**Text provided**
▼

Lawyers Journal

MBA statement of Lawyer Professionalism

The statement of Lawyer Professionalism was prepared by the Massachusetts Bar Association Commission on Lawyer Professionalism and adopted by the Massachusetts Bar Association Board of Delegates on March 14, 1989. Preamble As long as we are a people for whom the individual rights to "life, liberty, and the pursuit of happiness" are "inalienable" – that long will professional advocacy be prized and precious in our society. To advocate the cause of a client is actually to teach the law in a uniquely practical, effective, and individual manner. It requires an uncompromising integrity, a passionate desire for the truth, a practical respect for the law and the legal system, a broad and genuine understanding of the times in which we live, and, most of all, a love of life and humankind. In the United States, advocacy is a very special kind of teaching – indeed, a very special kind of caring for others.
As attorneys, we are this nation's professional advocates, and guardians of individual human liberty and freedom under the law.
The principles set forth in this document express our commitment to our profession, to each other, and to the people whom we serve. These principles are offered as guidelines of ideal conduct to which the profession and its members should aspire, but are not intended to create standards to which any person shall be bound. The principles are not intended to, do not, and should not be relied upon to establish standards for purposes of any disciplinary proceeding or any civil or criminal case, nor shall they be admissible in any proceeding as evidence of standards to which Massachusetts lawyers or judges must or do adhere, or otherwise be cited or relied on as a restatement of prevailing standards of professional conduct.I. LAWYER/COURT RELATIONS A. Courtesy

1. A lawyer should conduct himself or herself before the court in a manner that demonstrates sensitivity to the necessity of preserving decorum and the integrity of the judicial process.
2. A judge should conduct himself or herself in a manner which demonstrates respect for the lawyer's function as an advocate, and that encourages professionalism.
3. Lawyers and judges should refrain from denigrating the dignity embodied in their separate offices and should carry out their responsibilities with recognition of their respective concerns.

▲

**Dataset excerpt**
▼

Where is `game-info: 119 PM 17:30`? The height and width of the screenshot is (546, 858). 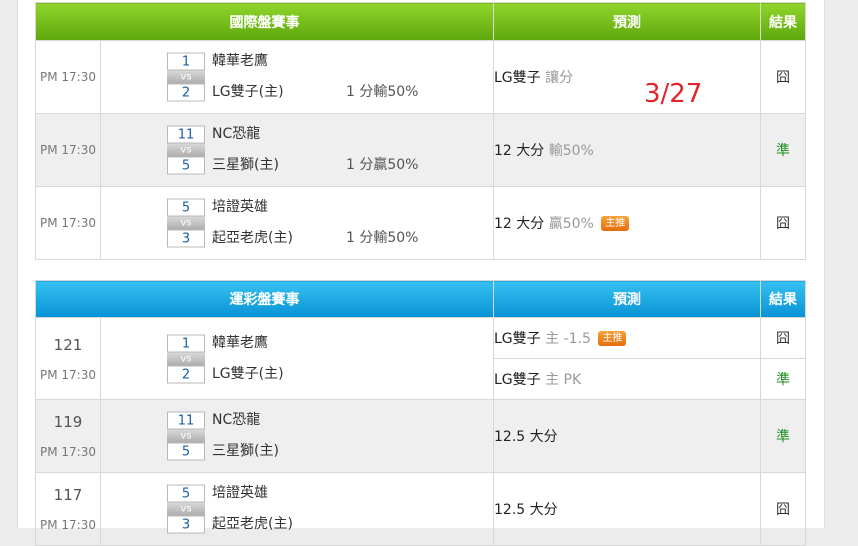
game-info: 119 PM 17:30 is located at coordinates (68, 436).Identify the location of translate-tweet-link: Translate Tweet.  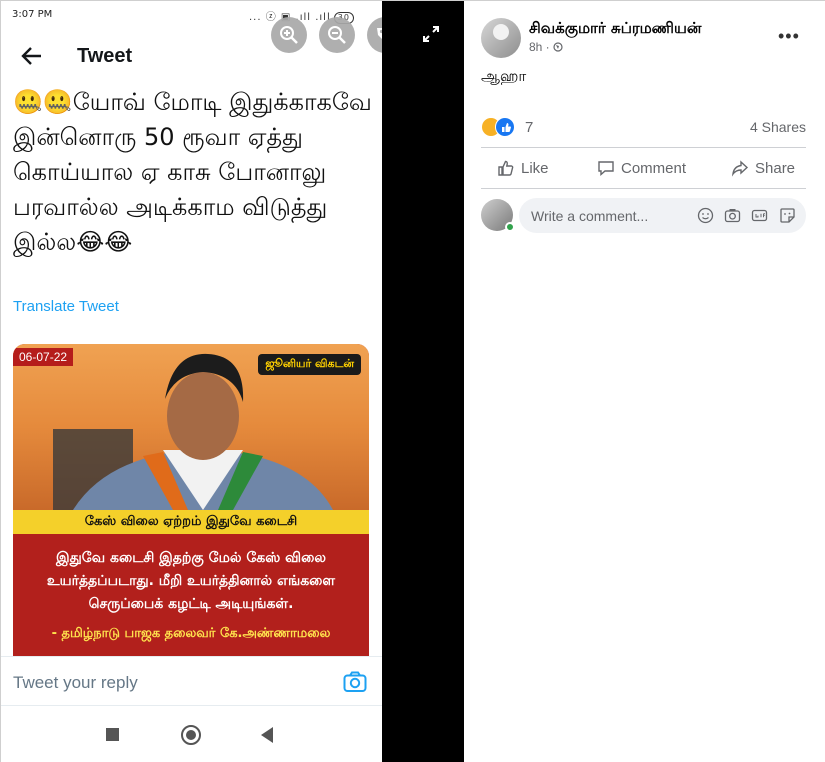
(66, 306).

▲

Continue the Massachusetts Bar Association statement on lawyer professionalism from its last numbered principle, adding further principles in the same style.

**Answer space**
4. Lawyers and judges should deal with one another respectfully because the attitude of the public toward the judicial process is influenced by the relationship among lawyers and judges.
B. Competing demands
1.Lawyers and judges should be cognizant of the various demands made upon each of them and should make reasonable accommodations in consideration of these demands.
2. Lawyers should not accept professional commitments that they knows or should know they will be unable to honor.
3. A judge, in scheduling matters before the court, should consider the conflicting appearances or commitments of lawyers.
4. Lawyers and judges should keep each other informed with respect to potential changes that might cause a disruption of an established schedule.
5. Lawyers and judges, in estimating the time required to conduct a proceeding, should render a good faith estimate.
C. Court's respect for advocacy
1. A judge should not identify a lawyer with his or her client or the client's cause, and should be sensitive to the demands that the client may make upon the lawyer.
2. A judge should regard a lawyer as an advocate and should be aware at all times that the obligations of that role may account for the lawyer's conduct.
3. A judge should pay heed to the circumstance of multiple representation and, if necessary, should be prepared to call upon a lawyer to provide assurance that his or her representation of multiple clients is consistent with the interests of each client and the ends of justice.
D. Court as adjudicator
1. A lawyer should conduct himself or herself in a manner which recognizes that the judge is obligated to resolve conflicting claims and must rely, in large measure, upon the lawyer for the representation of evidence to be used in resolving disputes; accordingly, a lawyer should strive to ensure that the judge is not burdened with a misapprehension of fact or law.
2. While a lawyer is obligated to advocate his or her client's cause in the most compelling manner possible, a lawyer should refrain from engaging in advocacy which is excessive to effective representation of the cause.
3. A lawyer should not use the discovery process to accomplish ends other than the reasonable discovery of information necessary to a just resolution of the dispute.
4. Consistent with his or her responsibility as an advocate, a lawyer should be guided by the principle that representations on behalf of a client or a cause ought to be characterized by good faith and honesty.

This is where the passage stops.